Die eine Form wäre die etwas statischere oder die ruhigere Ausgeglichenheit, auch daran kann man arbeiten. Diese Art von Ausgeglichenheit wäre auch die stoische Ruhe. Das heißt, angenommen, Dinge gehen schief, du hältst eine gewisse Ruhe, bleibst ausgeglichen, denn du weißt, es wird schon irgendwie sich wieder hinbiegen und letztlich, der Mensch braucht gar nicht so viel. Oder angenommen, jemand schimpft dich, gut, dann hast du auch eine gewisse Ausgeglichenheit, der andere mag gute Gründe haben, über dich zu schimpfen, du hast vielleicht sogar einen kleinen Fehler gemacht, aber du hast es so gut gemacht, wie du kannst, was nutzt es, sich darüber aufzuregen, „ich bleibe in der Ausgeglichenheit“. Oder angenommen, zwanzig Dinge kommen noch zusätzlich, die man zu tun hat, du hältst eine gewisse Ausgeglichenheit. Du setzt Prioritäten, du machst vielleicht ein bisschen schnell, du bittest um Hilfe, aber bewahrst deine Gemütsruhe. Das sind alles Formen von Ausgeglichenheit, von einer mehr ruhigen Ausgeglichenheit.
Es gibt aber auch eine dynamische Ausgeglichenheit. Dynamische Ausgeglichenheit heißt, du hast eine gewisse Polarität. Du weißt, manchmal bist du etwas aufgeregter, dann bist du wieder ruhiger. Manchmal bist du ein bisschen ängstlicher, manchmal hast du etwas mehr Vertrauen. Manchmal schimpfst du auch mal und manchmal hast du mehr Verzeihung und Vergebung gegenüber dem Menschen. Ein Teil von dir bleibt immer in dieser Beobachterrolle, du gehst nicht ganz auf in diesen Aufgeregtheiten und deshalb bleibst du doch in der Ausgeglichenheit.
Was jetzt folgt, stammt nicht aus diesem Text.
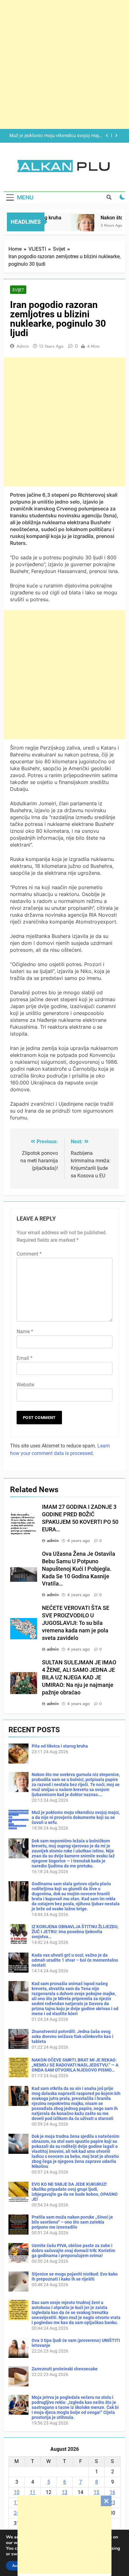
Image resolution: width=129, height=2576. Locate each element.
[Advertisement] (64, 2535)
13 (64, 2492)
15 (96, 2492)
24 (16, 2513)
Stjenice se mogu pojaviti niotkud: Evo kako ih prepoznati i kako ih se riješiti (75, 2276)
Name (25, 1331)
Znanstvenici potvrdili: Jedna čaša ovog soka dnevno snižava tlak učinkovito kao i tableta (72, 2036)
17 (16, 2503)
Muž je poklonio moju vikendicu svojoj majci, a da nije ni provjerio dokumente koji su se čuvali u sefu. (76, 1817)
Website (25, 1385)
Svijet (18, 290)
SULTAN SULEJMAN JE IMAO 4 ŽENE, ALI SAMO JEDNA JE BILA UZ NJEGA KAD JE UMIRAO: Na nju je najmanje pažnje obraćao (79, 1677)
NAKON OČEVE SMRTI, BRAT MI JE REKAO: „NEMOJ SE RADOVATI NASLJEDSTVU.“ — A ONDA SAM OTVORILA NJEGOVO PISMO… (75, 2064)
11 (32, 2492)
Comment (29, 1254)
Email (25, 1358)
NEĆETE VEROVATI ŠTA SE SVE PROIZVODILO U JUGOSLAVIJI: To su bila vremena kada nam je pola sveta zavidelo (75, 1623)
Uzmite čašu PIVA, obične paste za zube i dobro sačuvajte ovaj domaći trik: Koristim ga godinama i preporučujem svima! (73, 2250)
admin (23, 346)
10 (16, 2492)
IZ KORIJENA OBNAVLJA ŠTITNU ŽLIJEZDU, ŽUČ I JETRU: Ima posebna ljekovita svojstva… (75, 1931)
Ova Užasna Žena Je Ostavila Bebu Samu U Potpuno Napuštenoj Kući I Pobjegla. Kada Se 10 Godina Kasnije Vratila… (78, 1569)
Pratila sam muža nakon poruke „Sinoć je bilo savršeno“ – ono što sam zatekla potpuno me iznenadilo (72, 2222)
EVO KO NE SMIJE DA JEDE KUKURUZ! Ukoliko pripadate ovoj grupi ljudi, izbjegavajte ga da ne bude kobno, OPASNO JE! (75, 2192)
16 (112, 2492)
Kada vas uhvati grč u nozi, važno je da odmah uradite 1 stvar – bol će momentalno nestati (75, 1960)
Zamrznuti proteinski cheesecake (65, 2368)
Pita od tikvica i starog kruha (60, 1746)
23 (112, 2503)
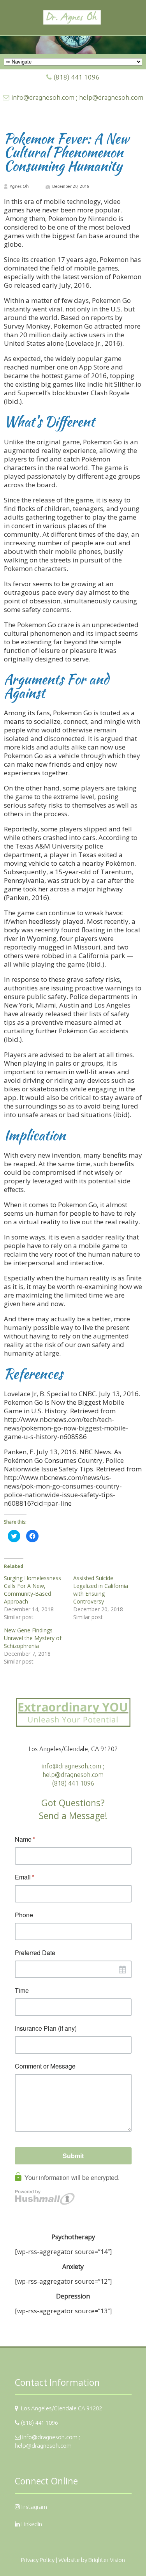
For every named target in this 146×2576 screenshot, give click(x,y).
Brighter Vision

Wenn du gerade jetzt sehr aktiv bist und voller Enthusiasmus, im Inneren weißt du, es wird nicht dauernd sein. Und wenn du jetzt gerade müde bist oder verzweifelt, weißt du im Inneren, auch das geht vorbei. So diese Art von Ausgeglichenheit kann dir helfen, deine Emotionalität zu akzeptieren, kann Rhythmen im Leben akzeptieren und du kannst dabei doch tief im Inneren eine Ausgeglichenheit spüren.
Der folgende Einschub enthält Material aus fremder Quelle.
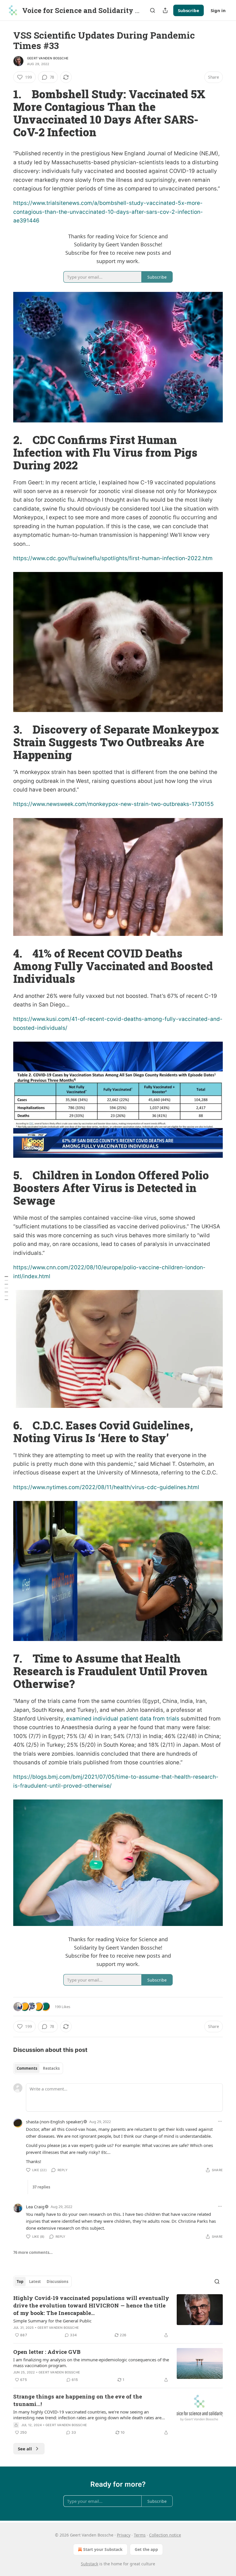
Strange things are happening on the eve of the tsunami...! (77, 2400)
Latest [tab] (35, 2281)
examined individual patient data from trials (122, 1718)
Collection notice (165, 2535)
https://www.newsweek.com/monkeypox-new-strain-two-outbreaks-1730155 (113, 804)
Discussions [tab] (57, 2281)
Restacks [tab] (51, 2068)
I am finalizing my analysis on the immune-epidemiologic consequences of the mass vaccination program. (91, 2362)
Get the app (146, 2549)
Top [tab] (20, 2281)
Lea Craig (35, 2206)
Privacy (123, 2535)
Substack (89, 2563)
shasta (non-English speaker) (54, 2121)
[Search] (152, 10)
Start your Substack (103, 2549)
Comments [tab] (27, 2068)
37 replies (41, 2187)
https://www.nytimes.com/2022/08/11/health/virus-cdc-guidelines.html (106, 1487)
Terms (140, 2535)
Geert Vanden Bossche (47, 58)
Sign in (218, 10)
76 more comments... (33, 2252)
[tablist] (38, 2068)
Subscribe (188, 10)
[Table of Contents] (6, 1288)
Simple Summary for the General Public (52, 2321)
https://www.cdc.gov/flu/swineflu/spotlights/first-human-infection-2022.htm (113, 558)
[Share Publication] (165, 10)
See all (25, 2449)
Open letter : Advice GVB (47, 2351)
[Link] (5, 113)
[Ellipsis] (219, 2121)
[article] (118, 2316)
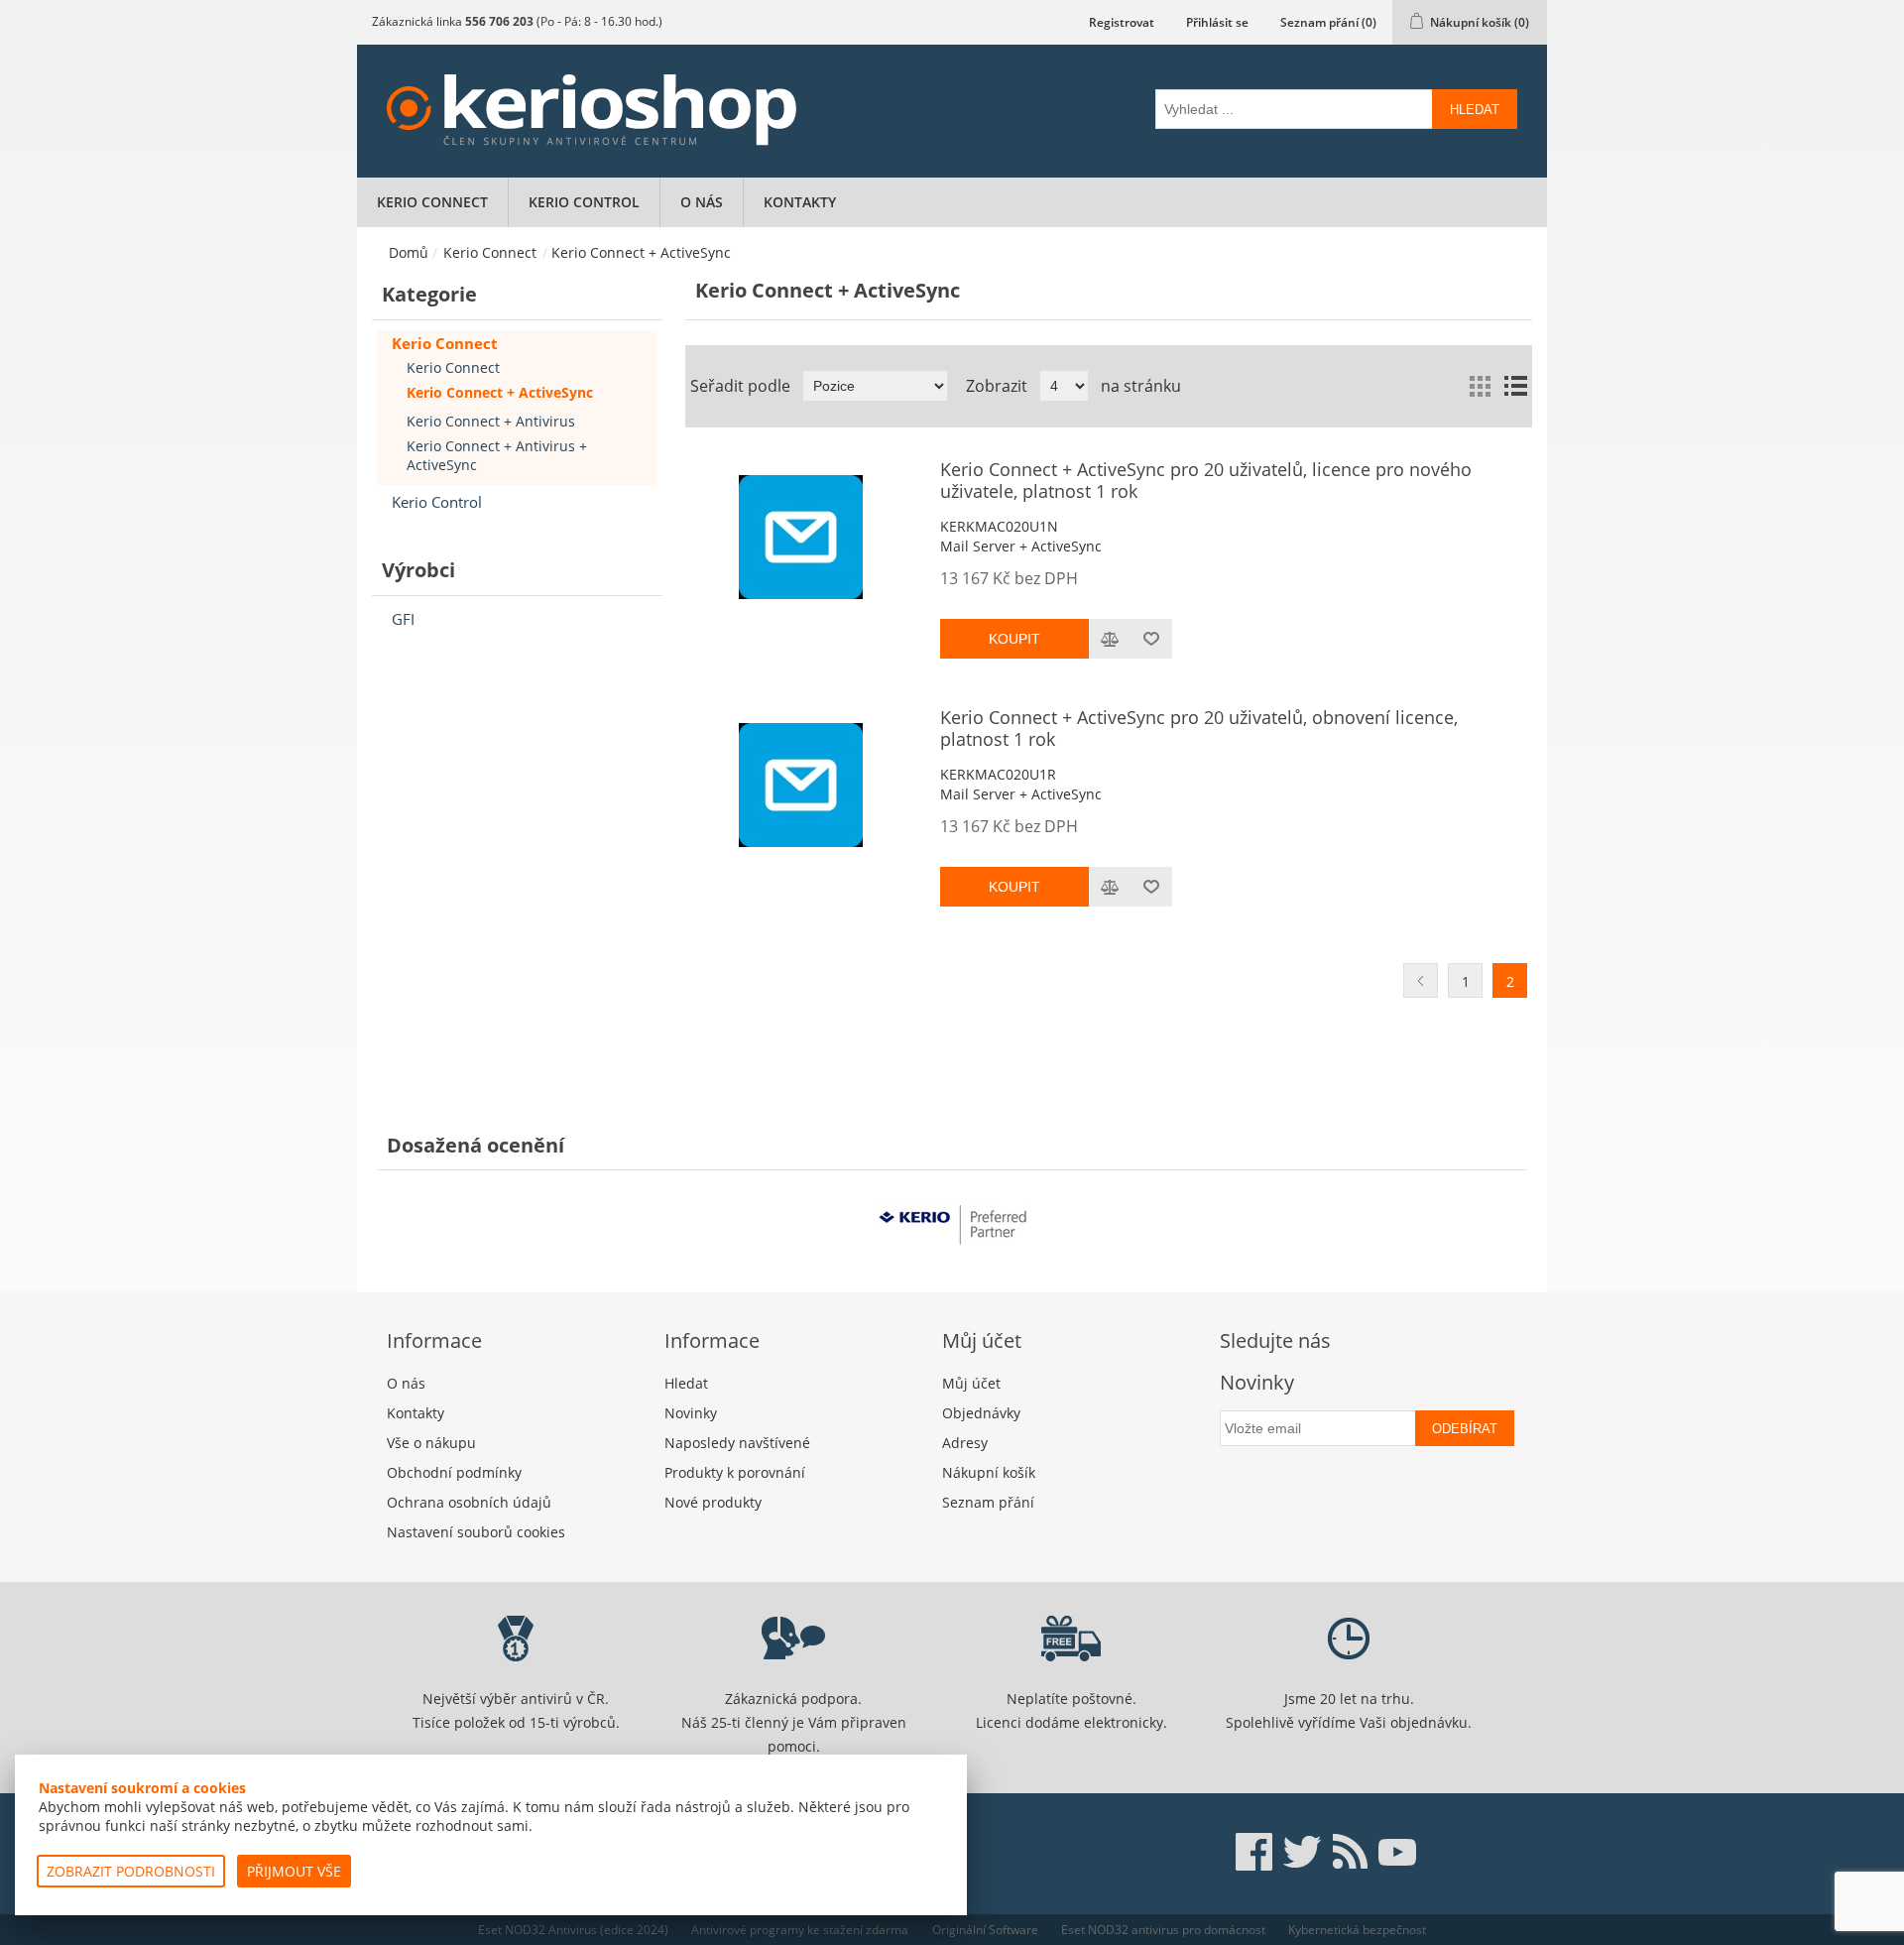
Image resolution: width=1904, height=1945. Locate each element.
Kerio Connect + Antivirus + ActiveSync (497, 455)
Yoga, insbesondere Vedanta, würde sagen: „Du bist das unsterbliche Selbst, du bist eins mit der Weltenseele. Du bist kosmisches Bewusstsein.“ Und aus diesem Bewusstsein heraus hast du die tiefst mögliche Ausgeglichenheit. Und da mag jetzt Körper und Psyche durch ihre Prozesse und Höhen und Tiefen gehen, es spielt keine allzu große Rolle. Ganz im Inneren bist du in der Ausgeglichenheit. Überlege selbst, was Ausgeglichenheit für dich heißen kann und ob du mehr zur ruhigen Ausgeglichenheit neigst oder zur dynamischen Ausgeglichenheit oder ob Ausgeglichenheit eher ein Thema ist, was du noch kultivieren willst oder wo du sagt: „Mit Ausgeglichenheit, nein, ich will intensiv sein.“
Ausgeglichenheit und andere Tugenden
In diesem Yoga Wiki werden über 1000 Tugenden und geistigen Eigenschaften beschrieben. Hier einige Erläuterungen, wie man die Eigenschaft der Ausgeglichenheit in Beziehung zu anderen Tugenden und geistigen Eigenschaften sowie in Bezug auf Laster sehen kann:
Ähnliche Eigenschaften wie Ausgeglichenheit
Ähnliche Eigenschaften wie Ausgeglichenheit, also Synonyme zu Ausgeglichenheit sind z.B. Gemütsruhe, Gelassenheit, Ruhe .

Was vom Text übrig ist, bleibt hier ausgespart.